L’émotion faillit le suffoquer, il ne put trouver une parole, mais il se cramponna à la robe de la jeune fille comme s’il eût craint de la voir s’éloigner.

— Vous êtes un enfant malade, Maurice, dit-elle en posant la main sur le front brûlant du jeune homme.

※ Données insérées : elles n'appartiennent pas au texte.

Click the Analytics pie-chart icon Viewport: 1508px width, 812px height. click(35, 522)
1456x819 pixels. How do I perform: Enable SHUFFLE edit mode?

Nous vous guérirons.

Maurice aperçut alors près de sa fille Mme Manivaux qui le regardait de son doux et bienveillant regard et semblait sur le point de pleurer au spectacle de cette douleur.

— Voyez jusqu’où va la faiblesse d’une mère, continua Juliette, elle a lu votre lettre et c’est elle qui n’a pas voulu que je vous abandonne. Je voulais effacer votre nom de mon cœur et elle a intercédé pour vous, cependant je ne vous ai pas pardonné encore, il faut d’abord que vous méritiez le pardon de celle que vous avez gravement offensée et qui dans sa bonté l’a oublié déjà.

— Ma mère ! s’écria Maurice en s’élançant vers Mme Manivaux, qui lui ouvrit les bras en pleurant.